Otoriterleşerek, yoluna “demokrasisiz” devam edebileceğini sanan vahşi kapitalizme, birkaç yıldır “Anarko-Kapitalizm” türünden janti isimler de yakıştırılsa, onca demokrasi deneyiminden ve kazanılan haklardan sonra geleceğe uzanan çizginin yönü, “Kamu Yararı Ekonomisi” olacak gibi görünüyor. Aşırı sağcılar beğenmez ama, bunun adını “Neo-Komünizm” bile koyabiliriz.

Kamuculuk neden yükselişe geçer? Asyalıların eski Konfiçyüscü toplum anlayışında “birey” olmak densizlik ve ayıp sayılıyor. Bu anlayış; herkesin toplum içindeki yerini bildiği, kimsenin bir diğeriyle eşit olmadığı hiyerarşik bir düzen öngörüyor. Bugün anladığımız anlamda “Demokrasi”nin kendine yer bulamadığı eski sistemlerin tamamında, halkı hoş tutmak ve refahını sağlamak esastır. Asya’da artık herkesin bildiği taoist bir söz vardır: “En iyi yönetim, varlığını hissettirmeyen yönetimdir” der. Çin’in son 30 yılda yaşadığı inanılmaz ekonomik başarının kökeninde, yönetimin kendini hissettirmemesinden çok, halkın refahını inanılamayacak boyutlarda yükseltmesi geliyor. Konfiçyüscü toplumlarda eşitlik değil, hiyerarşide herkesin halinden memnuniyeti ve disiplin önemsenir. Çin’in son başarısı, refahı artırılıp halka yayan “kamusal” yanından değil de otokrat yanından bakarak örnek alınınca, “oteriterleşirsek daha başarılı oluruz” yanılsamasını üretti.

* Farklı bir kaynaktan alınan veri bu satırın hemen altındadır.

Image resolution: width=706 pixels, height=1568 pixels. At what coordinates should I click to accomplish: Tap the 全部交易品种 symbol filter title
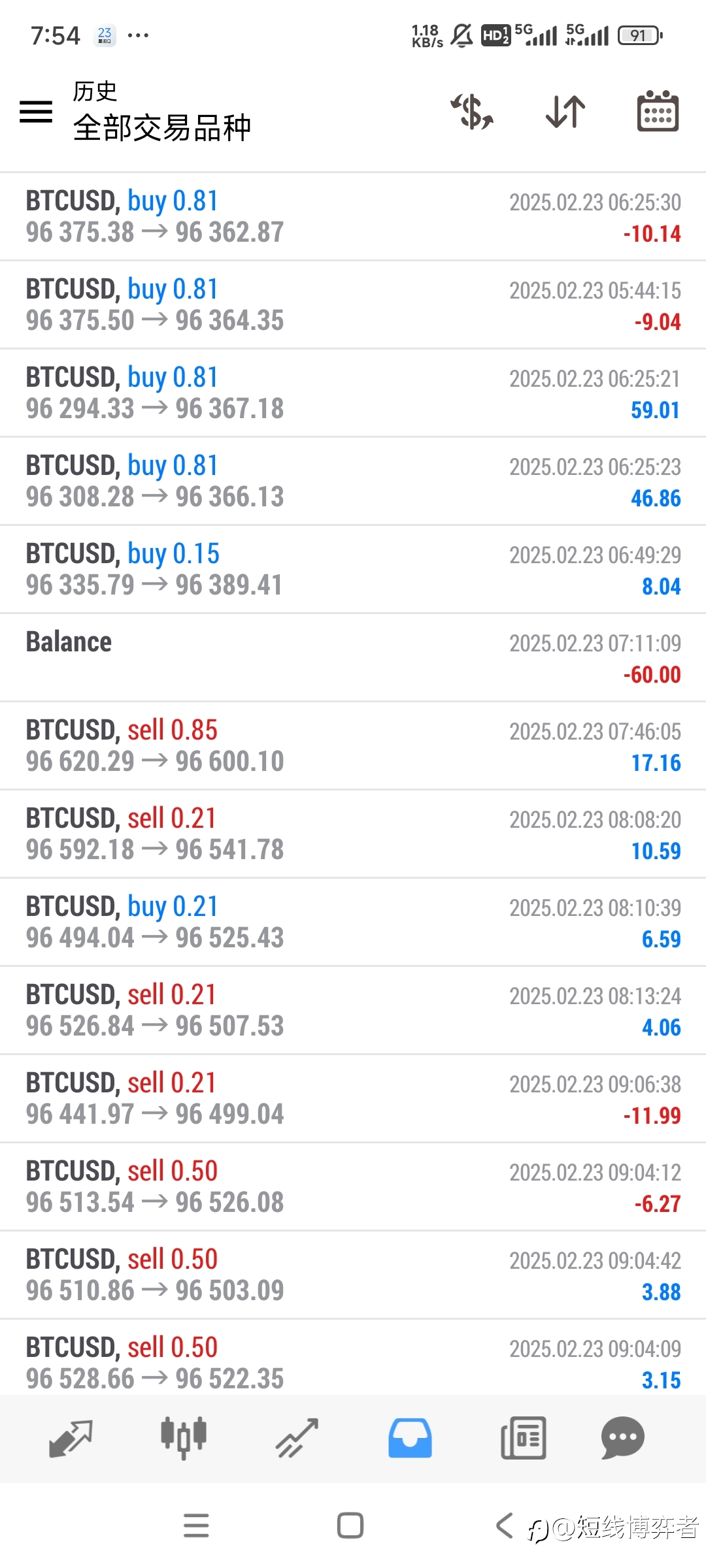click(x=161, y=127)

Çin ve Hindistan gibi “biz” anlayışının güçlü olduğu Asya ülkelerinin yükselişi, acaba liberal kapitalist sistemi “kamu yararı ekonomisi” yönünde bir değişime zorlayabilir mi? “Varlıklı birey” temeli üzerine kurulmuş bir sistemin DNA’sını değiştirmeden, zor. “Biz” kültürünün gelişkin olduğu Asya ülkelerinde demokrasinin “toplumun genel yararı” adına kısıtlanması, kamu yararının her zaman ön planda tutulduğu anlamına gelmiyor. Uzun vadeli toplumsal etkileşimleri göz önünde bulundurmayan otokratik rejimlerin çoğunda, iktidarın çevresinde oluşmuş plütokrasiler var. Bunlar, kamu mallarını ve kaynaklarını özelleştirmeler ve ihaleler yoluyla ele geçiriyorlar ve kamuyu sadece “yararlanılacak kitle” olarak görüyorlar. Yani otoriterleşmeye katlanabilmesi için halka sundukları kuru bir umut ışığı bile yok. Bu durum, kamu yararını radikal bir şekilde savunacak ve sağlayacak yeni siyasi anlayışların mutlaka Doğulu, Asyacı, Konfiçyüscü bir “biz” anlayışı arka planına yaslanması gerekmiyor. Tam aksine. Ister Doğuda ister Batıda olsun, ülkelerinin kaynaklarını küçük bir imtiyazlı plütokrasiye sunan popülist yönetimler, “Cumhuriyetçi”, “Sosyalist”, “Anarko-bilmem ne” de olsalar, 2025’den itibaren kamucu halk hareketlerinin hedefi haline gelebilirler. Yeni “Biz” toplumları, bireyselliğe de alabildiğine önem vermekle birlikte, “varlıklı insan”ın varlığını sınırlayıp fazlasını kamulaştırarak, “insan” yapmaya aday.